Seizing the opportunity
In our view, the solution lies in the greater use of digital tools to optimize trade promotion activity right through the cycle, from planning through execution and on to payment of claims.
The data captured during this cycle can be analyzed to gauge the success of the past promotion and compare results to previous initiatives. Over time, this allows to generate predictive insights about where and how to prioritize future trade promotion spend in order to secure the greatest return on investment. Moreover, if the data can be combined with other data sets – from internal operations data to external sources such as population metrics for each store location – then a new level of sophistication can be reached. In effect, brands can use this insight to operate as a “living business” which is more fluid, responsive and predictive to ever-changing consumer behavior to enable relevance at scale.
This is not to suggest CPG companies will simply be able to install digital tools that deliver these benefits in an instant. In a complex sector spanning different types of retailers, a range of distribution models and an omnichannel connection with the consumer, CPG companies need to think carefully about how they move to digital solutions and work effectively with baseline, historic and secondary sales data. As well as ensuring that the team has the requisite skills, it may be necessary to update and harmonize processes.
Equally, however, it would be a mistake to think traditional retailers are not ready to embrace technology-powered solutions. Quite the opposite is true: in China, for example, 84% of mom and pop retailers, even in the smaller towns and villages, already offer customers digital payments through channels such as Alipay and WeChat; in India, 64% of traditional retailers are prepared to use mobile as a channel through which to conduct business with both their own customers and their CPG companies.
The key for CPG companies will be to define the processes through which they interact with their distributors and retail clients – and to focus on the granularity of trade promotion activity they hope to achieve in each case, for planning, accrual and actualization. They will also need a change management strategy in place, to ensure seamless user adoption.

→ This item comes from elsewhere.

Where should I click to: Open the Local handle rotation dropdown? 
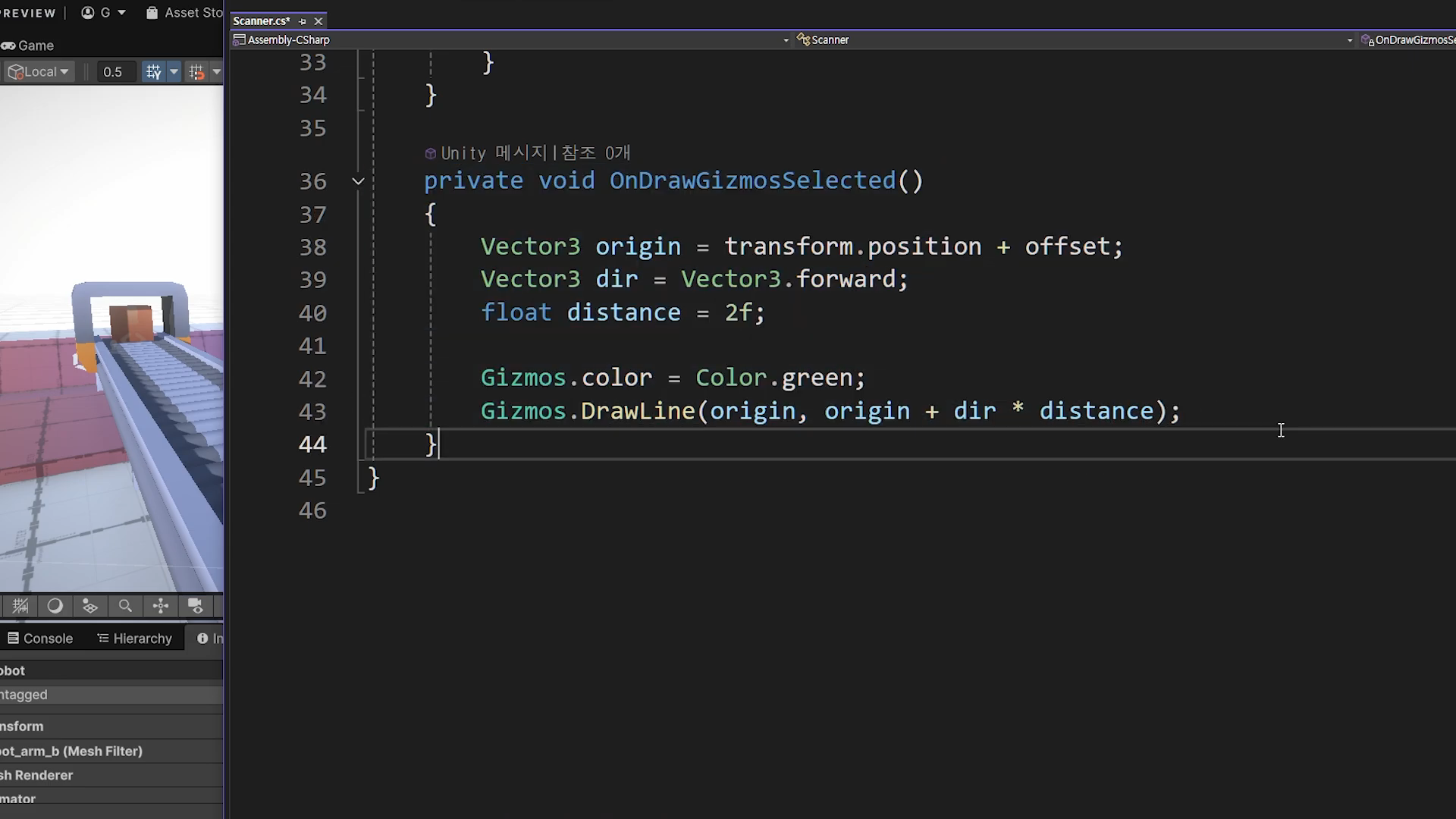coord(39,72)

Data will be a crucial part of the equation. First, without accurate and standardized point of sale data, CPG businesses will not be able to execute their trade promotion activity as planned. Second, the insight generated from such activity will be based on false premises – and therefore of less value for optimizing future promotional activity.

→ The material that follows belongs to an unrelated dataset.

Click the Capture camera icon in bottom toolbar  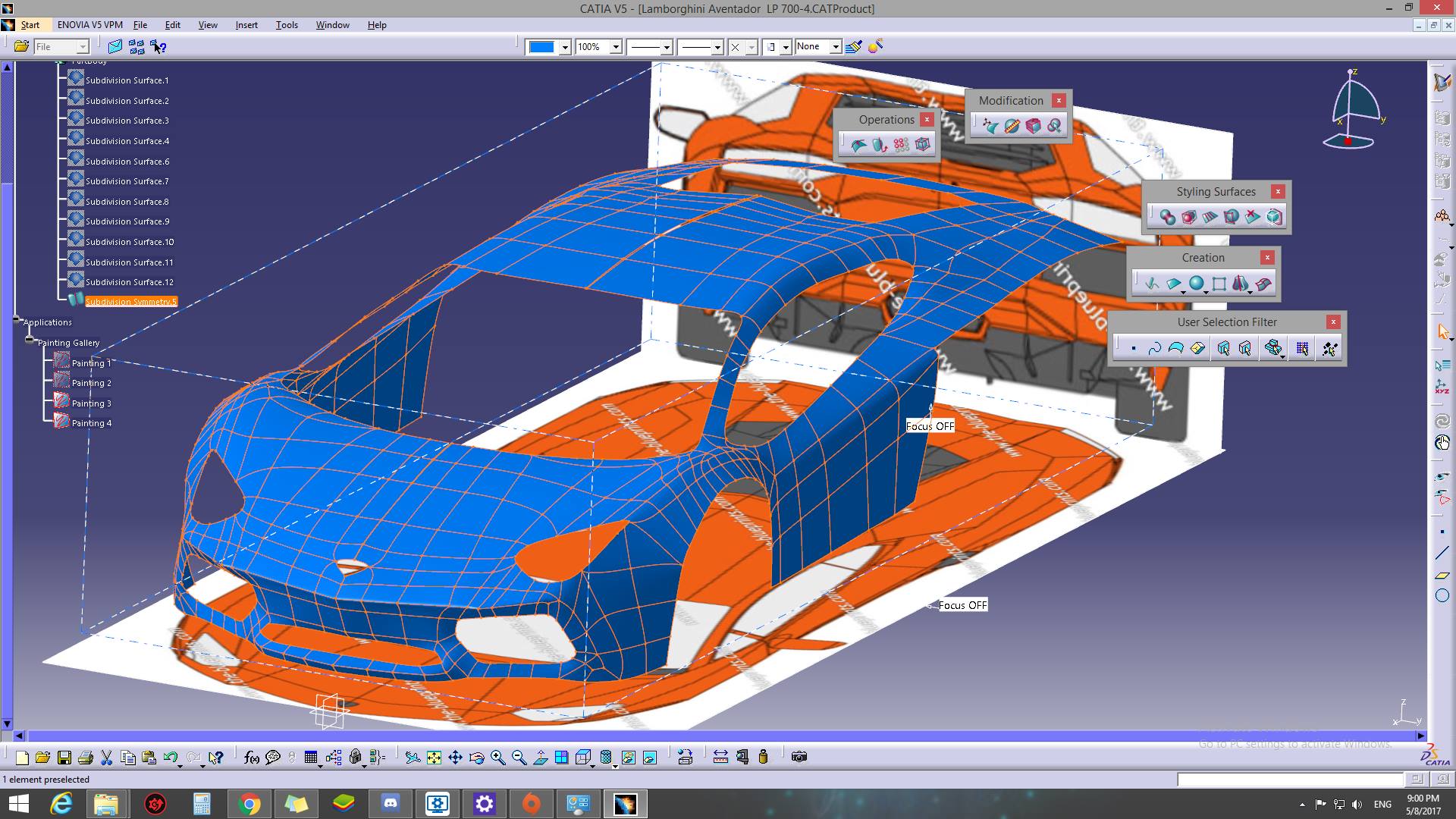click(x=799, y=757)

Conclusion: Double dividend
What’s the right play for established consumer goods companies branching into emerging markets? The answer is relevance. It all comes down to ensuring they stay on the pulse of tech-savvy consumers, craft hyper-personalized user experiences, capture the value in the ongoing explosion of digital technologies, and acquire the agility to flex the business quickly and responsively to shifting consumer behaviors – especially, in this context, when it comes to advanced trade promotion.
With this in mind, if you can get the switch to digital right, the potential gains are enormous. First, the benefits of automating and streamlining trade promotion accrue very rapidly. Second, the opportunity to leverage predictive insights is even more valuable. Armed with tools that identify which promotions work best for any given SKU, store cluster or market, CPG companies are in a position to significantly improve trade spend ROI.